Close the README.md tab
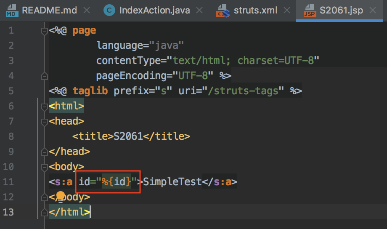The width and height of the screenshot is (387, 229). coord(87,11)
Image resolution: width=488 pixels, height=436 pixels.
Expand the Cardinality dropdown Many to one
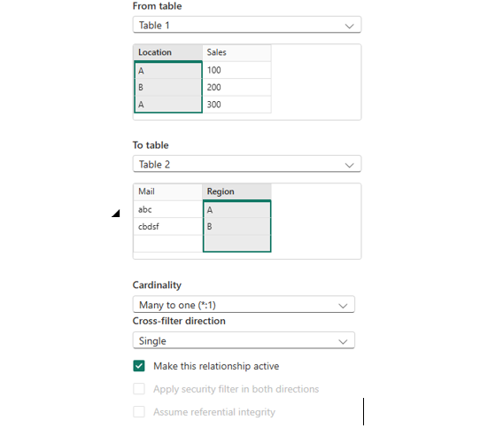click(244, 304)
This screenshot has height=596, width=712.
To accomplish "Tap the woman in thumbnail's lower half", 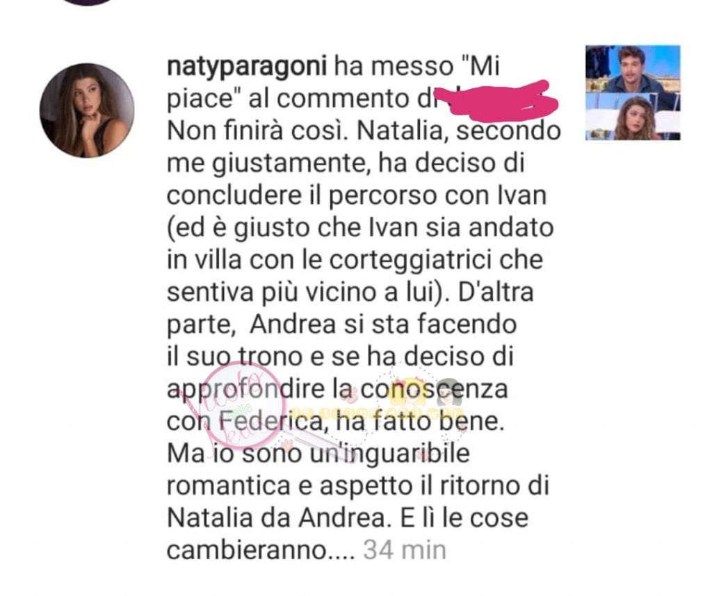I will click(633, 119).
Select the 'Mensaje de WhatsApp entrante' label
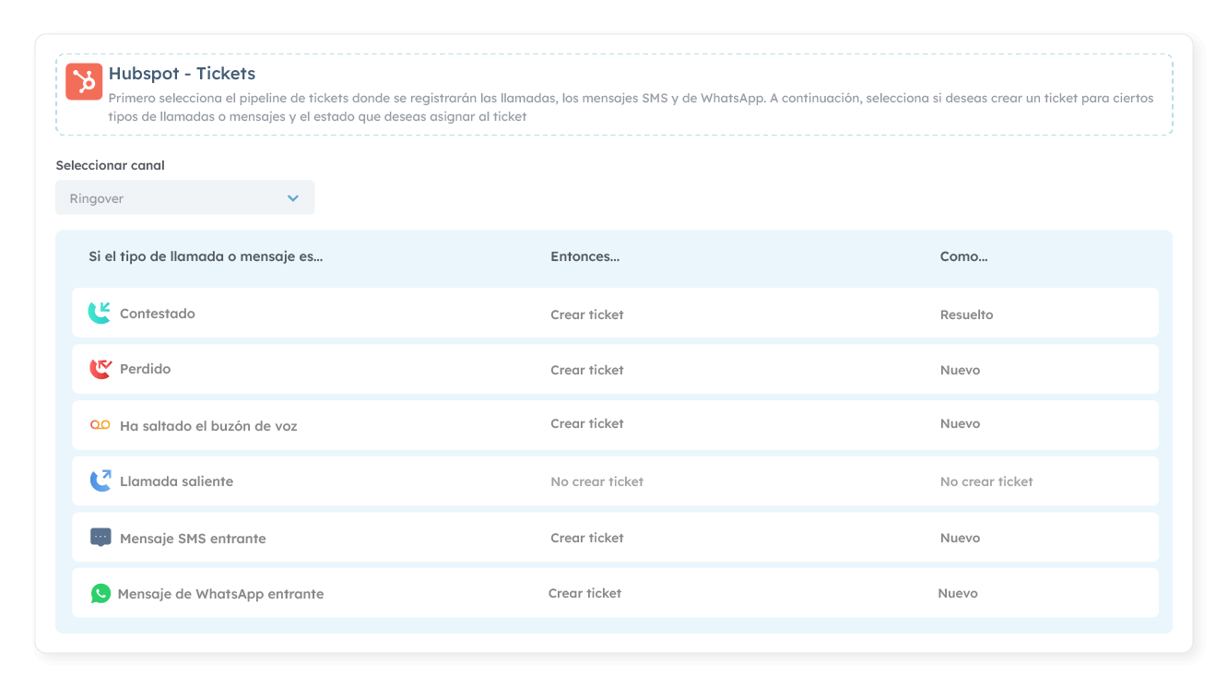The height and width of the screenshot is (688, 1228). 220,594
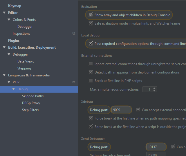Go to Plugins settings page
186x156 pixels.
pyautogui.click(x=14, y=41)
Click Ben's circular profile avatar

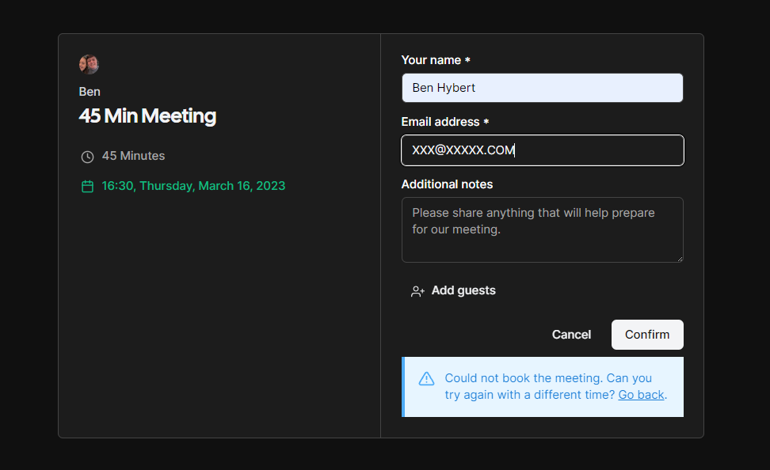coord(89,64)
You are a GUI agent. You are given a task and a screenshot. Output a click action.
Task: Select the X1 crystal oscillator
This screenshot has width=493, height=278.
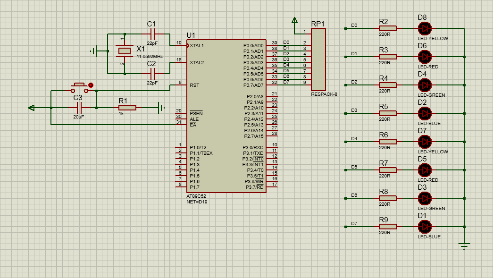click(x=124, y=51)
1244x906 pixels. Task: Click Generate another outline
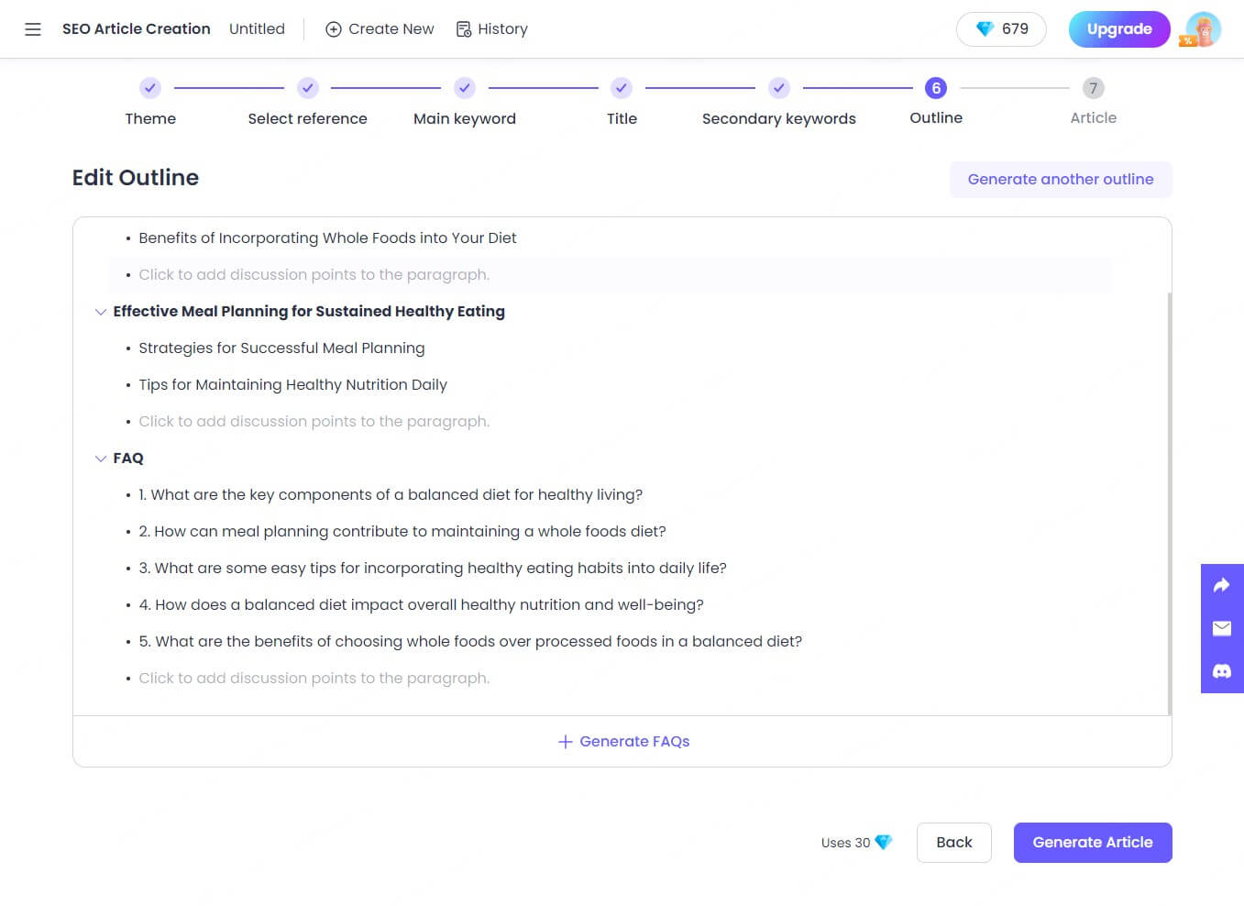(1061, 180)
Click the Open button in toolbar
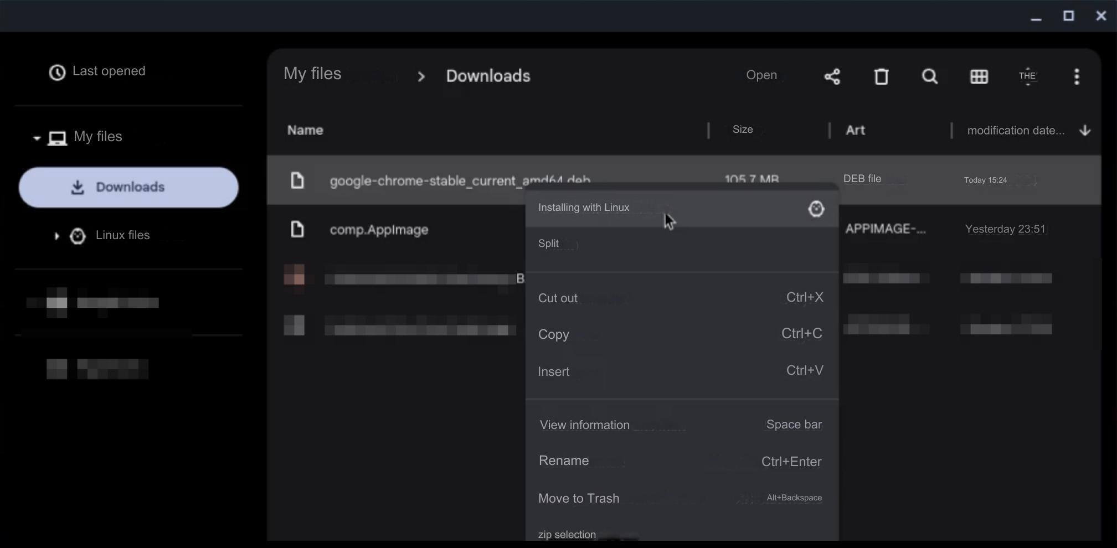The width and height of the screenshot is (1117, 548). (x=761, y=75)
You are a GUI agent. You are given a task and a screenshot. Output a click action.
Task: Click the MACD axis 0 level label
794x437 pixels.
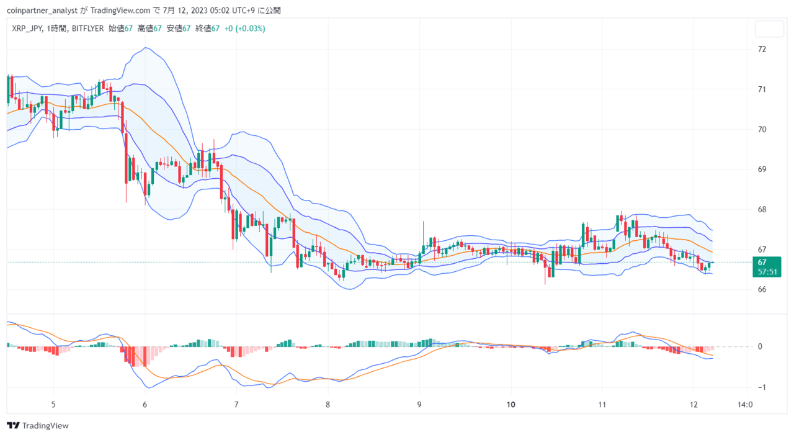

################

▶ [EXERCISE DETAILS]: Write out, word for word, the lines running from the one containing "Click Ben's circular profile avatar" to the end of the data above; the pictures are to be left out.

▶ [TASK RESPONSE]:
Click Ben's circular profile avatar

coord(89,64)
You are a GUI agent. You are given a task and a screenshot. Output a click action.
Task: Select the X1 crystal oscillator
This screenshot has width=493, height=278.
click(x=124, y=51)
1244x906 pixels. Task: Click Generate another outline
(1061, 180)
Click the Open button in toolbar
The width and height of the screenshot is (1117, 548). (x=761, y=75)
You are a GUI agent. You are given a task and a screenshot. Output a click action.
Task: Click the MACD axis 0 level label
794x437 pixels.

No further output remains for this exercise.